Links, rechts, links – nun schlug auch Hans mit mächtig Wut im Bauch ein paar Haken und brachte Mond direkt in Bedrängnis. Er konnte, nein musste die Deckung hochhalten und die Schläge durchstehen, auch wenn die Arme brannten und die Beine immer schwerer wurden.

So ging es Runde für Runde. Er sah aus dem Augenwinkel, dass immer mehr Männer und Frauen verschiedenster Altersklassen drumherum ihr Training unterbrachen und ihnen nun fasziniert zuschauten.

Mond biss die Zähne zusammen und merkte, dass Hans noch richtig Dampf in den Fäusten hatte. Dabei wurde ihm bei jedem Treffer, den er einstecken musste oder austeilen konnte, immer klarer, welche Symbolik sein augenblicklicher Fight mit dem Meistercoach eigentlich hatte.

Die Kampfzone da draußen im Arbeitsleben bestand nicht mehr nur aus den Fronten Jung gegen Alt. Um die Existenz in den Büros oder Fabriken mussten nun auch immer mehr Alte gegen Alte kämpfen. Und wie hier im Box-Gym schauten auch da draußen die jungen Leute gebannt und etwas herablassend zu, wie die Alten irgendwann das Handtuch warfen – oder sich gegenseitig bis aufs Blut zerfleischten. Und wer übrig blieb, war leichte Beute. Ihre Beute.

„Wie alt bist du jetzt eigentlich?“, fragte Hans plötzlich.

Mond, aus seinen Gedanken gerissen, stoppte kurz. Doch selbst das war zu lang. Ein Schlag traf ihn über der Schläfe. Er spürte einen dumpfen Schmerz, der durch seinen Körper fuhr und ihn schlagartig lähmte. Langsam sank er auf die Knie.

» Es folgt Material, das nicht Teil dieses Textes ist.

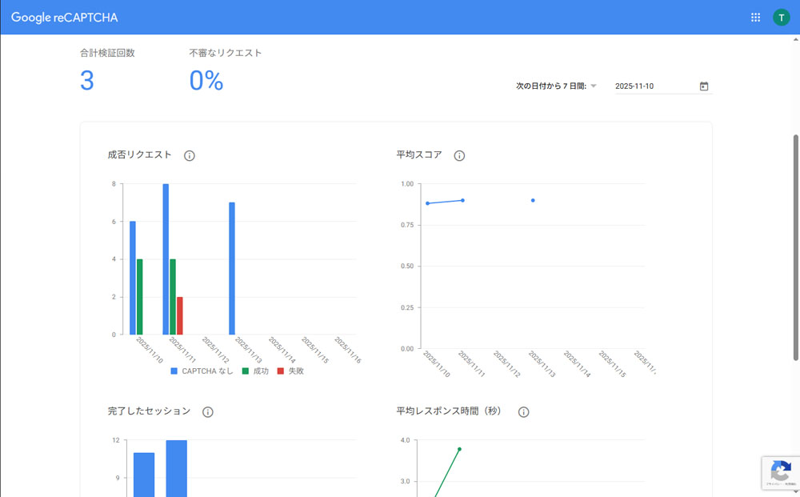This screenshot has width=800, height=497.
Task: Click the vertical page scrollbar
Action: click(795, 248)
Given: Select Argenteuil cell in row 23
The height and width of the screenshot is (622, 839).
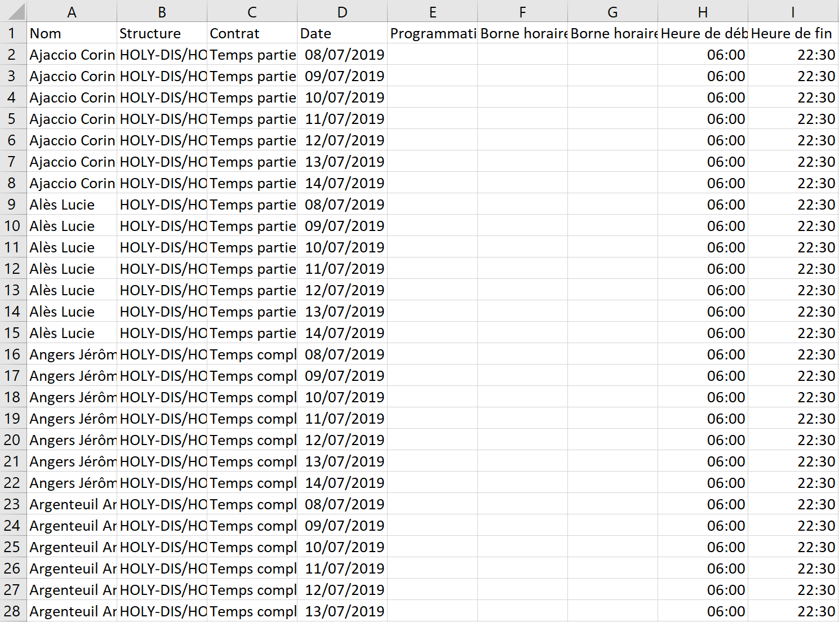Looking at the screenshot, I should click(x=72, y=504).
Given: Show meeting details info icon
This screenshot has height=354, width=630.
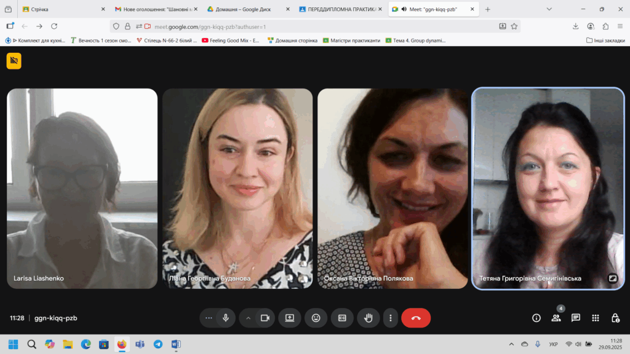Looking at the screenshot, I should (536, 318).
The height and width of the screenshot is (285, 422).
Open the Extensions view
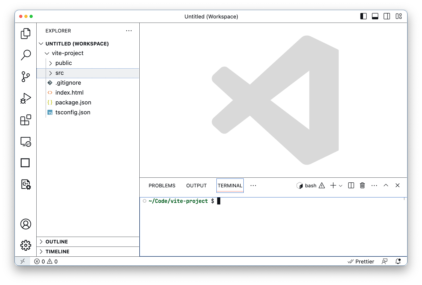coord(26,120)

„Mensch Mond, was ist mit dir los? Wach auf und kämpfe! So kurz vor dem Ziel: Das war die elfte Runde! Mensch, das ist ja wie damals, als…“

Mehr bekam Mond nicht mehr mit. Geschlagen, gebeugt und schwer atmend, taumelte er aus der Halle in einen Nebenraum, der „Bauchwiese“ hieß. Doch an Sit-Ups, die einige hier in Zweierteams absolvierten, dachte er nicht.

Mond legte sich auf eine der Matten, schob erschöpft seine Hände mit den Boxhandschuhen unter den Kopf und schlief ein.